AKP'nin bu yeni döneminde neo-liberal saldırı ciddi biçimde katlanacak. THY grevine karşı izlenen politika ciddi bir 'burun sürtme operasyonu'dur. İkincisi, Ortadoğu politikalarında istihbarat örgütleri arasında Akabe'de yapılan anlaşmanın bölgede çok ciddi sonuçları olacak gibi gözüküyor. Sadece Irak'la sınırlı olmayan, Afganistan'a, Orta Asya'ya kadar uzanacak bir savaş ortamı AKP'nin bu döneminde gündeme gelecek. Bu gelişmeler, ordudaki özel harp egemenliği ile iç içe geçen bir uygulamayı beraberinde getirecek. ABD, Genelkurmay ile AKP arasında yeni emperyalist politikalar bağlamında bir uzlaşma üretecek ve bunun bütün bölge halkları açısından çok gerici sonuçları olacak. Bunun işbirlikçisi de yine AKP olacak. Türkiye halkı bu iktidar blokuna karşı sol bir alternatif üretme arayışında olabilir.

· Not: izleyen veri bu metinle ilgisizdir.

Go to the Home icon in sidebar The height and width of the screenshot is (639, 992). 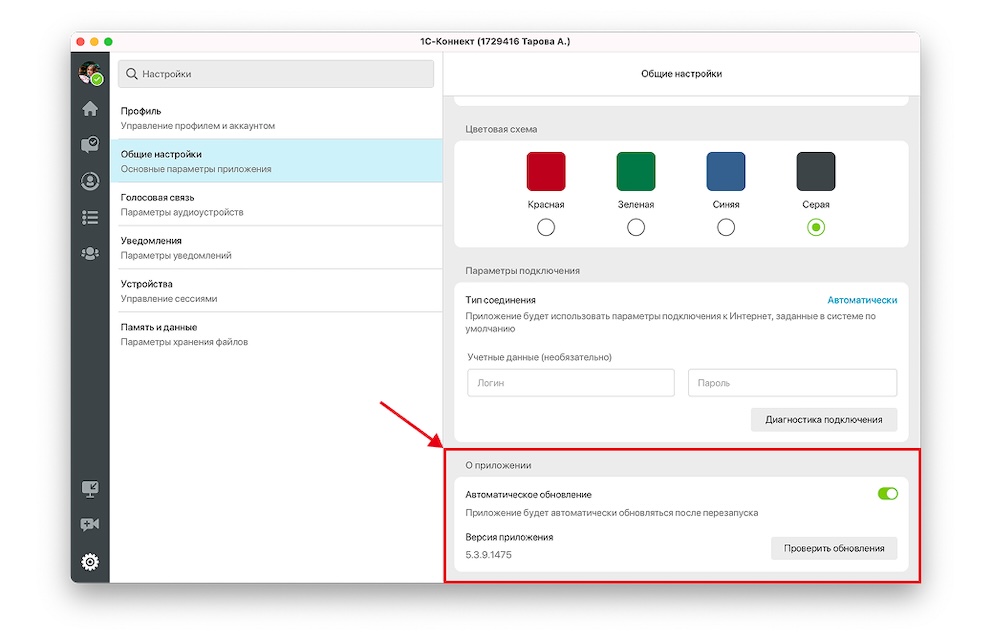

Kürt ulusal hareketi Türkiye'deki demokratikleşme dinamiklerinin en önemlilerindendi. Bu hareketin kendi siyasi hegemonyasında bulunduğunu düşündüğü bölgede azınlığa düşmesi, Kürt dinamiğinin de sağ siyasetin zeminine dönüşmesi anlamına gelmektedir. Bu durumda, yoksul köylülüğe ve ezilen sınıflara dayanan bir ilerici Kürt hareketinin bugüne kadar sürdürdüğü siyasi söylemle mücadelesini sürdürmesi imkansızdır. Bu aslında sol için bir fırsattır. Ama aynı zamanda da bir sıkışmadır.

Özetle, bizim bir siyaset kurmamız lazım. Kürt sorununun ilerici demokratik çözümü üzerinden Kürt siyaseti ile Türk solunu bir araya getirmek bugünün en önemli meselelerindendir. İkincisi, Türkiye'deki ezilenlerin, yoksul halkın hak mücadelelerini örgütlemek, her alanda kim bir taş koymuşsa onun yanına ikinci bir taş koymak gerekiyor. Yani ÖDP Kartal'da işsizlerle bir hareket mi örgütlüyor, Kartal Halkevi'nin görevi bu hareketi desteklemek olmalı. Dikmen'de Halkevleri halkın barınma hakkı talebi üzerine bir güzel hareket mi geliştiriyor, bu hareketi Gülsuyu'ndaki barınma hakkı mücadelesinin kucaklaması lazım. Ki biz bir süre sonra Türkiye su hakkı platformu, Türkiye barınma hakkı platformu, Türkiye enerji hakkı platformu kuralım. Bu platformlarda hakiki halk önderleri olsun. Bunların olduğu ortamda solun sağa gitmesi söz konusu olmaz. Solun birliği meselesinde bizim ikinci çözeceğimiz alan, doğrudan hak mücadeleleri alanıdır.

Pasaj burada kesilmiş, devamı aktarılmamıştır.